You should review Kennedys’ Privacy Notice at www.kennedyslaw.com/privacy. If you are an individual, section 6.1 of the Privacy Notice contains specific information on how Kennedys processes your personal data. Section 6.2 of the Privacy Notice contains specific information on how Kennedys processes the Personal Data of your officers, employees and contractors. Section 6.3 contains specific information on how Kennedys processes the Personal Data of other individuals connected with your matter. The key points of that Privacy Notice are:

  • we will collect personal data in order to provide legal and other professional services to you and for other purposes related to that purpose;
  • we may collect that personal data from the individual, third parties or public sources;
  • we may also use the individual’s contact details and interests to manage and develop our relationship with the individual and to send them communications about our services and firm events;
  • the bases for this processing are to perform our contract to provide services to you, and for Kennedys’ legitimate interests in conducting and developing its business;
  • we may disclose personal data to our suppliers and to third parties involved in your matter;
  • we may transfer and store the personal data overseas and the personal data may be accessed by Kennedys personnel worldwide;
  • we generally retain the personal data on a matter file for 7 years from the date of the last bill, or for longer if required by law;
  • it is mandatory to provide the personal data to us, otherwise we may be unable to act for you; and 
  • the individual may exercise their rights to access, correct, erase, restrict or object to the processing of their personal data by contacting Kennedys’ Data Protection Officer at dataprotection@kennedyslaw.com.

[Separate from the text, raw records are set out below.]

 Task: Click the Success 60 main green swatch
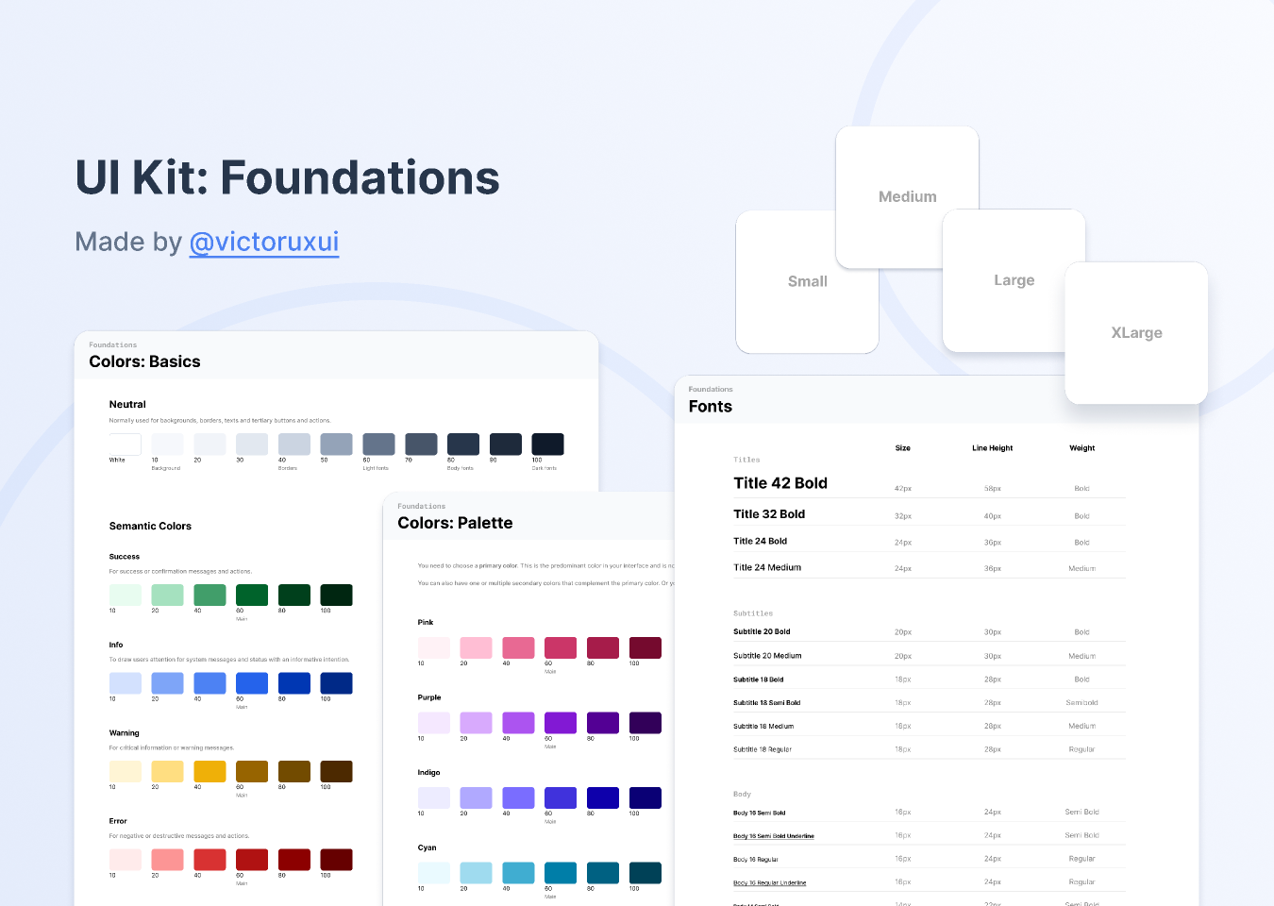[x=252, y=595]
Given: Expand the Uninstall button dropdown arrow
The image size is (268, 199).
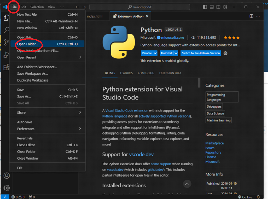Looking at the screenshot, I should (176, 53).
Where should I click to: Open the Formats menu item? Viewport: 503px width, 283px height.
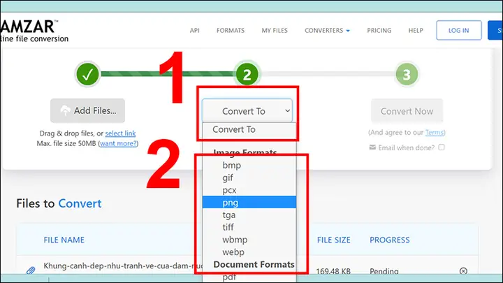tap(231, 31)
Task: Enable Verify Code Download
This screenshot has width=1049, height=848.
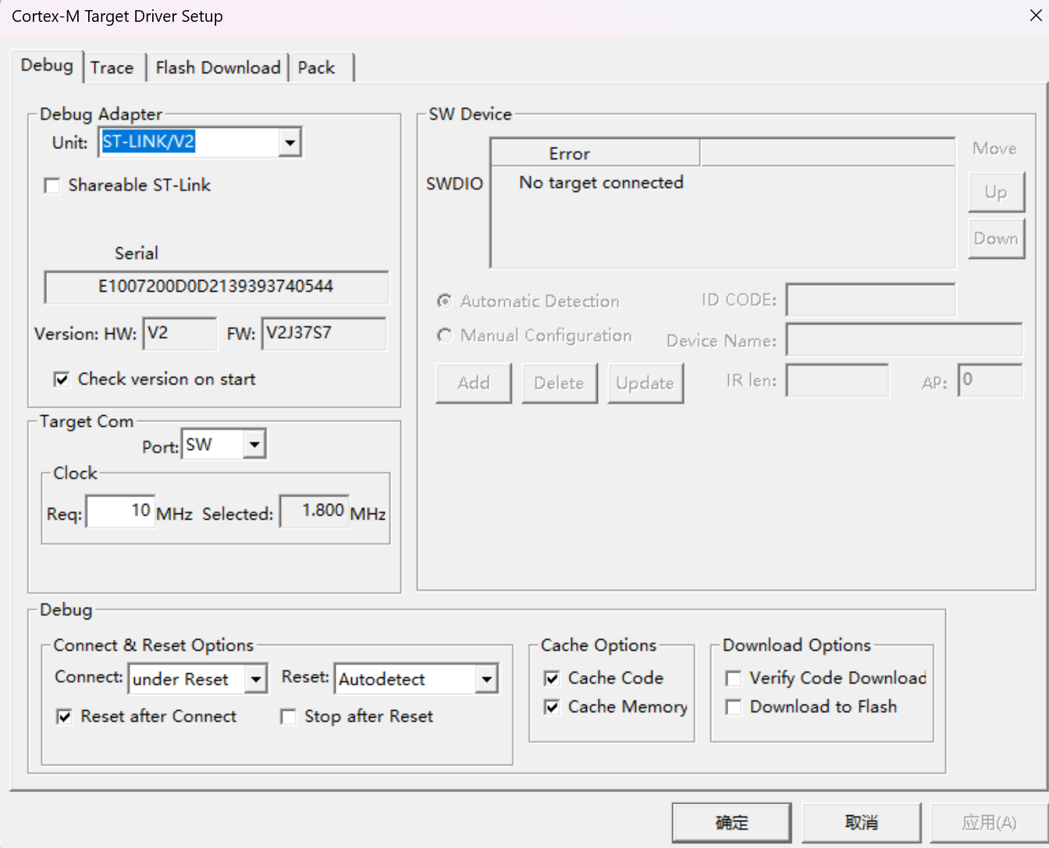Action: pyautogui.click(x=734, y=679)
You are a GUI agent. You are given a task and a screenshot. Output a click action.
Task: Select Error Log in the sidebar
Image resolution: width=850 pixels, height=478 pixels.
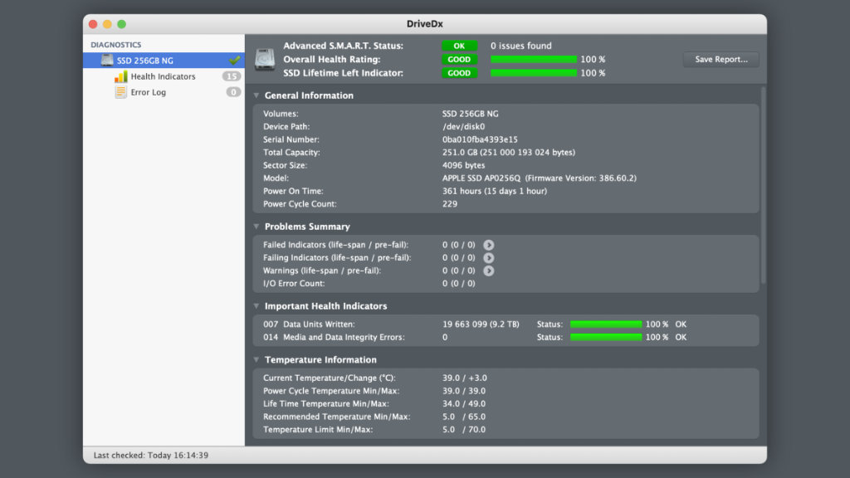148,92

If you are located in the European Economic Area, you (as “data exporter”) and Kennedys (as “data importer”) hereby enter into the Standard Contractual Clauses in respect of any cross-border transfer of Personal Information from you to Kennedys which would otherwise be prohibited by the GDPR (a “GDPR Restricted Transfer”). The Standard Contractual Clauses shall come into effect on the commencement of the relevant GDPR Restricted Transfer. Unless otherwise agreed between the parties, the Standard Contractual Clauses will be deemed to have been completed by the parties as follows: (a) in clause II(h) of the Standard Contractual Clauses, the data importer will choose option (i); and (b) Annex B of the Standard Contractual Clauses will be completed with the appropriate details set out in Kennedys’ Privacy Notice at www.kennedyslaw.com/privacy. This clause shall not apply to a GDPR Restricted Transfer unless its effect, together with other reasonably practicable compliance steps (which, to avoid doubt, do not include obtaining consents from data subjects), is to allow the relevant GDPR Restricted Transfer to take place without breach of the GDPR. In this clause, “Standard Contractual Clauses” means the Standard contractual clauses (controller to controller transfers) (set II) approved by EC Decision 2004/915/EC, as amended replaced or superseded from time to time, including by an equivalent decision under the GDPR, and “GDPR” means the General Data Protection Regulation (Regulation (EU) 2016/679).

If you are located in any other jurisdiction which restricts cross-border transfers of Personal Data from your jurisdiction to Thailand, please let us know and we will use our best endeavours to put arrangements in place to facilitate such transfers.